Resident Alien is a SyFy Channel show, so it is available on cable (we watched it On Demand) and probably on satellite, too. It is also available on Hulu and Peacock services or on Amazon for $1.99 an episode or $16.99 for the 10-episode season.

 

TV Tuesday: The United States of Tara

We are a bit late to the party, but we've just discovered the outstanding drama-comedy of The United States of Tara, a half-hour show that originally ran on Showtime from 2009-2011. We are enjoying this wholly original series.

Toni Collette plays Tara, a wife and mother with Dissociative Identity Disorder aka Multiple Personality Disorder. Stress can trigger her to morph from her normal, ordinary mom persona into one of three other distinct personalities: T, a 16-year-old with a wild streak; Alice, a buttoned-up, perfect 50's-type housewife, complete with high-heeled pumps and frilly aprons; and Buck, a rough male Vietnam vet. Tara has no control over when or where one of the other personalities takes over her body and often doesn't remember what happened while she was one of the others. She lives with her long-suffering but loving husband, Max (played by John Corbett); older teen daughter, Kate (played by Brie Larson); and younger teen son, Marshall (played by Keir Gilchrist, talented star of Atypical). Tara's younger sister, Charmaine, played by Rosemary DeWitt, is often around, too. They are an ordinary suburban family, except when they aren't. Though Tara's alter egos often wreak havoc in their lives, sometimes they are just there for awhile, and the family has gotten used to the sudden shifts. T borrows Kate's clothes, Alice loves to bake, and Buck is an excellent bowler. The family weathers the usual ups and downs, with Tara's unexpected personality shifts thrown into the mix. She suspects there is some forgotten trauma behind the disorder, and she sometimes tries therapy and other approaches to getting better, but much of the time, this is just normal life for this very unusual family.
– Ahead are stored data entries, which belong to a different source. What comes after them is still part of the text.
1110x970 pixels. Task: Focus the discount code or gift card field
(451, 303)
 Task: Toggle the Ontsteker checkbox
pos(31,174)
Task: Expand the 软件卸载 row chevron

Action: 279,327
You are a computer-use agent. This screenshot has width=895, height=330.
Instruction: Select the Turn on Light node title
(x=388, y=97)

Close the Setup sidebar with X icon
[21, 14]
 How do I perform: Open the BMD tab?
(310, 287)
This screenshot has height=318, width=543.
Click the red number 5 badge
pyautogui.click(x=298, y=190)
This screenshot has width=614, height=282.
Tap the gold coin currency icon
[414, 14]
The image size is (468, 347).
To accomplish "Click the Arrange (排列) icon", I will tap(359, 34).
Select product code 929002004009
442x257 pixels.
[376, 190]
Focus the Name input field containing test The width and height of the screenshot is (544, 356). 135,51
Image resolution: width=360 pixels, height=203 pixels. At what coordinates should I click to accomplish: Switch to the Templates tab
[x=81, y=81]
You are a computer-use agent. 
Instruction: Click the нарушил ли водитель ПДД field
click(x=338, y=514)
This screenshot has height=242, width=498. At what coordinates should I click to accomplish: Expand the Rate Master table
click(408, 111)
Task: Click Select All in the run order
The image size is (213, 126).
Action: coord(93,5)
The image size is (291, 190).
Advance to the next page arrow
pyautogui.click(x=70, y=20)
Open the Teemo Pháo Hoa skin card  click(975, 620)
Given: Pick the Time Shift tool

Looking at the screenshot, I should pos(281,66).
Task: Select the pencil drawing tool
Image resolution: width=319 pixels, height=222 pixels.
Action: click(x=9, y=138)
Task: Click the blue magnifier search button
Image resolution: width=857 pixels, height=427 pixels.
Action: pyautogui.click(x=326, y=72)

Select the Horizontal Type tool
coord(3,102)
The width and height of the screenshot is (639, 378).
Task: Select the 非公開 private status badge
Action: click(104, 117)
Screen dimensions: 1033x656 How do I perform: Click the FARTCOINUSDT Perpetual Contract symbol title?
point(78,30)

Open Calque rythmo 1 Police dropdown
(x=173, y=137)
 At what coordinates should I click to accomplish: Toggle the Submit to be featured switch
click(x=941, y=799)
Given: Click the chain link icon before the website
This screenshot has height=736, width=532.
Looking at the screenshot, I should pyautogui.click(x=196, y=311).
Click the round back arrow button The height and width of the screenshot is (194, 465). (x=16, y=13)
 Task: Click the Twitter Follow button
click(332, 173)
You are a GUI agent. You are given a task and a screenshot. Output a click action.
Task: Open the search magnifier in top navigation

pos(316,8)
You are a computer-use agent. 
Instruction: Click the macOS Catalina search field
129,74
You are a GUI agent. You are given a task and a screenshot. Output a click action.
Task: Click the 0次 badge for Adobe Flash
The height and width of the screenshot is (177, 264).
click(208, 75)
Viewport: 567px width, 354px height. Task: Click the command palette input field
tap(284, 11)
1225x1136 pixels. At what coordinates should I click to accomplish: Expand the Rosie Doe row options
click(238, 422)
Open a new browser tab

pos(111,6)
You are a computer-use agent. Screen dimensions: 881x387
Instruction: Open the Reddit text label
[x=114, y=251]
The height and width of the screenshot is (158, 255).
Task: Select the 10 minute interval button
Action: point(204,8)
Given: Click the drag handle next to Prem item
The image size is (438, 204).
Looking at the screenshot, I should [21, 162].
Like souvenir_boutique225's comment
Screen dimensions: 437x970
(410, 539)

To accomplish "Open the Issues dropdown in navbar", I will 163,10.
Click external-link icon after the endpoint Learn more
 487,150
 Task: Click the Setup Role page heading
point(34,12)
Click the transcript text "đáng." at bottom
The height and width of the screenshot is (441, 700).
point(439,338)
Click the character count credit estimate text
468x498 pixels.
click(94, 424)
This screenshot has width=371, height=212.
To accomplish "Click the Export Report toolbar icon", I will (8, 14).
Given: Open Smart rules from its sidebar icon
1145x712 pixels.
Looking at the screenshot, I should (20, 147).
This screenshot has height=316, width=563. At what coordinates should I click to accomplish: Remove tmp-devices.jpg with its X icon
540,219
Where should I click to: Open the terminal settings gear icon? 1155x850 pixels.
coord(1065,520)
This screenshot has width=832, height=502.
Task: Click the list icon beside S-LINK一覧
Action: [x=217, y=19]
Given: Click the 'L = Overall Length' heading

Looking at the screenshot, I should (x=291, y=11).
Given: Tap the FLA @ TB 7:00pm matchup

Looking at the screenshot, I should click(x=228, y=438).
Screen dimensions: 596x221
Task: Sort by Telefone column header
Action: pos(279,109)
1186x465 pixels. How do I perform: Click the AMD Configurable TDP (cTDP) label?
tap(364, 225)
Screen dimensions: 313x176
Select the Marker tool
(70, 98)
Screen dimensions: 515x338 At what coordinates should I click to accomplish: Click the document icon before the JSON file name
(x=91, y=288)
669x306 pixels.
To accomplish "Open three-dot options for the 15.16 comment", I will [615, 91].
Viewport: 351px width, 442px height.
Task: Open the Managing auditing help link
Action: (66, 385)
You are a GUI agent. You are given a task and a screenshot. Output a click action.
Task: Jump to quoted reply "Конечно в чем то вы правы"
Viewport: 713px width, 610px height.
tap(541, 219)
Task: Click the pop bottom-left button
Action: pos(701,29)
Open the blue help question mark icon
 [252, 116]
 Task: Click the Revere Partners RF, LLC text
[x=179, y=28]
OK, I know this sounds like a very weird premise ... but it works. In fact, it works extraordinarily well. All of the actors on the show are excellent and work very well together, but Toni Collette's performance, playing four very distinct personalities, is outstanding. In fact, she won an Emmy, a Golden Globe, and several other awards for this role. She and the rest of the cast manage to capture both the ordinariness of their life and the insanity of it. Though Tara is at the center of it, the show is also about a regular family living this extraordinary life: Kate's issues with boyfriends and jobs, Marshall's struggles with his sexual orientation, and Max's attempts to hold the family together and earn a living. And Tara is actually a great mom, when she isn't punching Kate's boyfriend as Buck or embarrassing the kids as T! The show is warm and engaging and both moving and very funny at times. We just started season 2 (of 3) and are enjoying it.

The United States of Tara originally aired on Showtime, so is still available on their platform. It is now also currently available on Hulu. You can also purchase episodes for $1.99 or seasons for $10.99 at this link on Amazon or start a 7-day free subscription to Showtime there.